The immediate surroundings have changed considerably since its installation at the site. Of the surrounding buildings, the Peschier House is the only one that predates the Niels Juel statue. It is from 1798 but was expanded with an extra floor and 1850. The East Asiatic Company constructed a new headquarters in Jugendstil at the corner of Holbergsgade in 1907-09 but it was subject to Schalburgtage during World War II and replaced by a new building designed by Holger hacobsen in 1946–1949. The Hafnia insurance company constructed a new headquarters on the other side of Holbergsgade in 1910–12 to design by Ulrik Plesner. The youngest building at the site is the National Bank, built in 1965–78 to a Modernist design by Arne Jacobsen. The traffic lanes have also been expanded. Holmens Kanal is part of the Ring 2 ring road.

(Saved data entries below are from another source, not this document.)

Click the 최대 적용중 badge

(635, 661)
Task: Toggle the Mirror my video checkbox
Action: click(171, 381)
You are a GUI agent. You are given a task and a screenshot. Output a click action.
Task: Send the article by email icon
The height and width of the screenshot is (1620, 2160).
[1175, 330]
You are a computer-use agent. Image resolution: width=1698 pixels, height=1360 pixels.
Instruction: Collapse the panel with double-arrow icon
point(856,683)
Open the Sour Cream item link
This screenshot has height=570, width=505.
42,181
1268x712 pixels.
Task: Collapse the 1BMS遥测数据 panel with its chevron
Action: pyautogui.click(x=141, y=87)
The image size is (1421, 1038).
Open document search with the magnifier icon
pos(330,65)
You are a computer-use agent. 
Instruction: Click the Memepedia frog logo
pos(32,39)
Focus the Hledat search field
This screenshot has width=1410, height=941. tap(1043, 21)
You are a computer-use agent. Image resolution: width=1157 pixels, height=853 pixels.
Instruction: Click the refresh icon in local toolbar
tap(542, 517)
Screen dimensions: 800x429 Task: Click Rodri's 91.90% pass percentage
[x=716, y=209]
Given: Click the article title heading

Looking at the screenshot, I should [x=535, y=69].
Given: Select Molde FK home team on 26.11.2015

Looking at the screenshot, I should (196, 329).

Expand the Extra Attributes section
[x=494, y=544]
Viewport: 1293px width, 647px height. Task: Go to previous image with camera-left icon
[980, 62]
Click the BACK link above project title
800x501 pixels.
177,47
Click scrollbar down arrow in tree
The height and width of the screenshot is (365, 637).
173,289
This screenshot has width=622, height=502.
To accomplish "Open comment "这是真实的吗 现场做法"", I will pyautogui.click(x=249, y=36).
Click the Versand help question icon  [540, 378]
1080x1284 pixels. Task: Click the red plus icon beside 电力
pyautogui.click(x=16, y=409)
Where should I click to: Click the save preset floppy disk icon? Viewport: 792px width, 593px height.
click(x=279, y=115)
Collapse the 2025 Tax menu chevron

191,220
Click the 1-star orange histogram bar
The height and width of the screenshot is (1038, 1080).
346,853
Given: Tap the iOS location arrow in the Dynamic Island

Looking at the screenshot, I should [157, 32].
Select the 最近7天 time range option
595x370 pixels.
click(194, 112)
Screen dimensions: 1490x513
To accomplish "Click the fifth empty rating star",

In a meeting on 15 January 2003, Copenhagen Municipality decided to move the monument to a new location on the waterfront. It was listed by the Danish Building Protection Authority in 2004.

==Other versions==
A painted plaster statuette is owned by the Holmen Naval Base but on loan at the Royal Danish Naval Museum (now merged with the Royal Danish Arsenal Museum). The Hirschsprung Collection owns two terracotta statuettes and two plaster statuettes.